→ **EXERCISES**:
A - In the back pain abstract, what does the Discussion say the barriers to implementation mainly relate to, and what does it say that problem allows? Answer in one to three sentences.
B - Decide whether each statement agrees with the back pain abstract. For each, answer yes or no and quote the words from the abstract that settle it.
(i) Attitudes toward the RCGP guidelines were negative.
(ii) Both groups raised access to chiropractors, osteopaths or specialist physiotherapists as a need.
(iii) Some Advisory Panel members disapproved of the focus group questions.
C - From the back pain abstract, reproduce word for word the part that opens with the words containing "Results: Attitudes towards" and closes with "questions and analysis.".

***** EXCERPT

J Nurs Manag. 2004 May;12(3):201-9.


Alan Breen, Eloise Carr, Eileen Mann, Holly Crossen-White


Objectives: (1) To determine the acceptability of the Royal College of General Practitioner Guidelines to small samples of nurses, General Practitioners and acute back pain patients, (2) to determine what additional roles for nurses in the management of acute back pain in primary care might be acceptable to these samples, (3) to evaluate the responses of General Practitioners, nurses and patients to a suggested service model based on the RCGP Guidelines, (4) to identify opportunities for and barriers to the further development of such models and to obtain the appraisal of the above by an external group of assessors.

Methodology: Using a qualitative design the pilot study included Primary Care (General Practitioners, Practice Nurses and Patients) with the main outcome measures as: appraisal questionnaires (for RCGP Guideline), qualitative content analysis of focus group narratives, and appraisal of process and outcomes by an external panel.

Results: Attitudes towards the RCGP guidelines were positive, but professionals and patients alike did not think their recommendations could be implemented with the current service provision in primary care. There was criticism by professionals of the capacity for a nurse-led service within practices. Access to chiropractors, osteopaths and/or specialist physiotherapists in National Health Service primary care was raised as a need by both groups. All members of the Advisory Panel approved the processes for the recruitment of participants, focus group questions and analysis.

Discussion: Barriers to implementation of the RCGP Guideline and to a nurse-led acute back pain service in general practice, were illustrated. These mainly relate to grossly inadequate capacity to deal with multidimensional patient needs, allowing progression to chronic pain states and much higher health care costs. There was a strong desire to include a different group of professionals in primary care. We recommend a local needs assessment and consideration of a national strategy for the implementation of the RCGP Guideline in primary care.

Publication Date: 

2004 May



Breen, A., Carr, E., Mann, E., Crossen-white, H. (2004) 'Acute back pain management in primary care: a qualitative pilot study of the feasibility of a nurse-led service in general practice ', J Nurs Manag. 2004 May;12(3):201-9.

**********
***** PROVIDED RECORDS

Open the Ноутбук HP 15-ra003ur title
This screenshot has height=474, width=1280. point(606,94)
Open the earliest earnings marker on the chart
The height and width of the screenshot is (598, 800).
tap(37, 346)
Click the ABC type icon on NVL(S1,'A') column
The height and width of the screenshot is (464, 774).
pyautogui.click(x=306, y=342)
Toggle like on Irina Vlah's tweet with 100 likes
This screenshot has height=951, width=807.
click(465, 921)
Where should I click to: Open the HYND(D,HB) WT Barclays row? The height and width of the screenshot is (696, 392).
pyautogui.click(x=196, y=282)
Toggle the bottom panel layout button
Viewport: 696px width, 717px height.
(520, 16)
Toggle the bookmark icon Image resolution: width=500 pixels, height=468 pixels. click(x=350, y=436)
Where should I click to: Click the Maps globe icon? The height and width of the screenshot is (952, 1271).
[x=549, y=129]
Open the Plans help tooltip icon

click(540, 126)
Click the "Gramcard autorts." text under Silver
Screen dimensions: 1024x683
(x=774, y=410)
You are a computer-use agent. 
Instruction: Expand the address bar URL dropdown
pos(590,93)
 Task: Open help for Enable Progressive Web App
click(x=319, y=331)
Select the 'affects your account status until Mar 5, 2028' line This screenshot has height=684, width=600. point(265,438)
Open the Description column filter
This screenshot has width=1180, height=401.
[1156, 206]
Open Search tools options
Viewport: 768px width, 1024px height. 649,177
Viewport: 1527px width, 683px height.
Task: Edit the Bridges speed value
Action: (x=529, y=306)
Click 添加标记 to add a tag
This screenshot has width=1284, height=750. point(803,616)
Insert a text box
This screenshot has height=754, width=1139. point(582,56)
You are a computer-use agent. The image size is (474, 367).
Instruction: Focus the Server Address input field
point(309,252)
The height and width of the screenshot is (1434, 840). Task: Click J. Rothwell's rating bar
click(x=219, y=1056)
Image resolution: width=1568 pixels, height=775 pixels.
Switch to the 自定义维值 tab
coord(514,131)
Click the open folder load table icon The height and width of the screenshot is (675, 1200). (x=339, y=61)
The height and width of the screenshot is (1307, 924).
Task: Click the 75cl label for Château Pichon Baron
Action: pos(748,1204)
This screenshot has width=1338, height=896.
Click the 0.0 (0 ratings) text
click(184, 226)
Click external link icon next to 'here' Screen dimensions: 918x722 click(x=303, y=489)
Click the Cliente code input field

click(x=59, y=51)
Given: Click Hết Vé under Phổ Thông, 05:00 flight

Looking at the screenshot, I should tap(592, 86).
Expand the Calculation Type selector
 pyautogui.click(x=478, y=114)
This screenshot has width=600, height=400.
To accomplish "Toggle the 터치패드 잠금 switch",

**********

→ **SOLUTIONS FOR EACH TASK**:
A - The barriers mainly relate to grossly inadequate capacity to deal with patients' multidimensional needs. According to the abstract, this allows progression to chronic pain states and much higher health care costs.

B -
(i) No: "Attitudes towards the RCGP guidelines were positive"
(ii) Yes: "was raised as a need by both groups"
(iii) No: "All members of the Advisory Panel approved the processes for the recruitment of participants, focus group questions and analysis"

C -
Results: Attitudes towards the RCGP guidelines were positive, but professionals and patients alike did not think their recommendations could be implemented with the current service provision in primary care. There was criticism by professionals of the capacity for a nurse-led service within practices. Access to chiropractors, osteopaths and/or specialist physiotherapists in National Health Service primary care was raised as a need by both groups. All members of the Advisory Panel approved the processes for the recruitment of participants, focus group questions and analysis.